→ What you are asked to do
Write out the records again, everything from the line containing "Click the dash between Process and Your" down to the line containing "point(339,86)", with "title" replaced by "heading" and nothing else changed. Leave the pictures out.

→ Supplied material
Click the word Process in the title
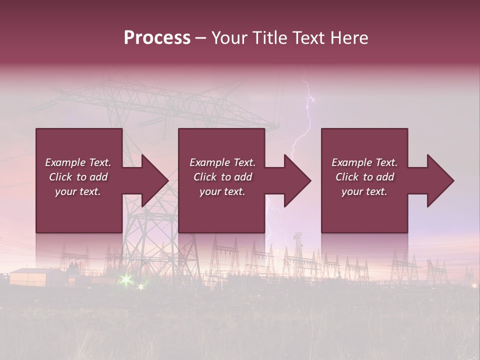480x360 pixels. pyautogui.click(x=157, y=38)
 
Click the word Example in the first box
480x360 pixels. pyautogui.click(x=65, y=162)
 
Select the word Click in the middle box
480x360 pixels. pyautogui.click(x=206, y=177)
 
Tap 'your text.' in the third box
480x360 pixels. pyautogui.click(x=364, y=192)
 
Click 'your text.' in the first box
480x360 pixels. pyautogui.click(x=78, y=192)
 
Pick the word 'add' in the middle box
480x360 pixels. pyautogui.click(x=243, y=177)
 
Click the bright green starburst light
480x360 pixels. pyautogui.click(x=126, y=280)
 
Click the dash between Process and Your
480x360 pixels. pyautogui.click(x=200, y=38)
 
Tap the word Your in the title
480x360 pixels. pyautogui.click(x=228, y=38)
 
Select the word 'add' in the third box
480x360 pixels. pyautogui.click(x=385, y=177)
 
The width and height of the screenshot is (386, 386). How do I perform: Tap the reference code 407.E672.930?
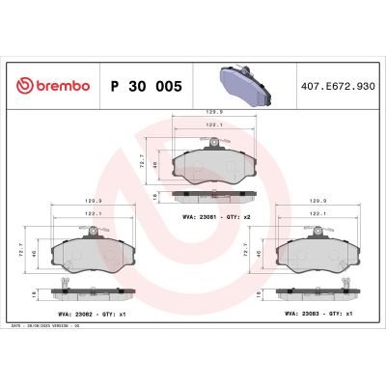point(339,86)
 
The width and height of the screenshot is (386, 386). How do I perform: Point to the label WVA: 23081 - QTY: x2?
point(216,217)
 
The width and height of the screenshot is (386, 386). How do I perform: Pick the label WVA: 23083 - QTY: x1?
point(317,315)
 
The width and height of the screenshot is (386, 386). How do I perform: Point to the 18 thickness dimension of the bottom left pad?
point(36,291)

→ Worked answer
Click the dash between Process and Your
480x360 pixels. pyautogui.click(x=200, y=38)
 
Tap the word Your in the heading
480x360 pixels. pyautogui.click(x=228, y=38)
 
Select the word 'add' in the third box
480x360 pixels. pyautogui.click(x=385, y=177)
 
The width and height of the screenshot is (386, 386). How do I perform: Tap the reference code 407.E672.930?
point(339,86)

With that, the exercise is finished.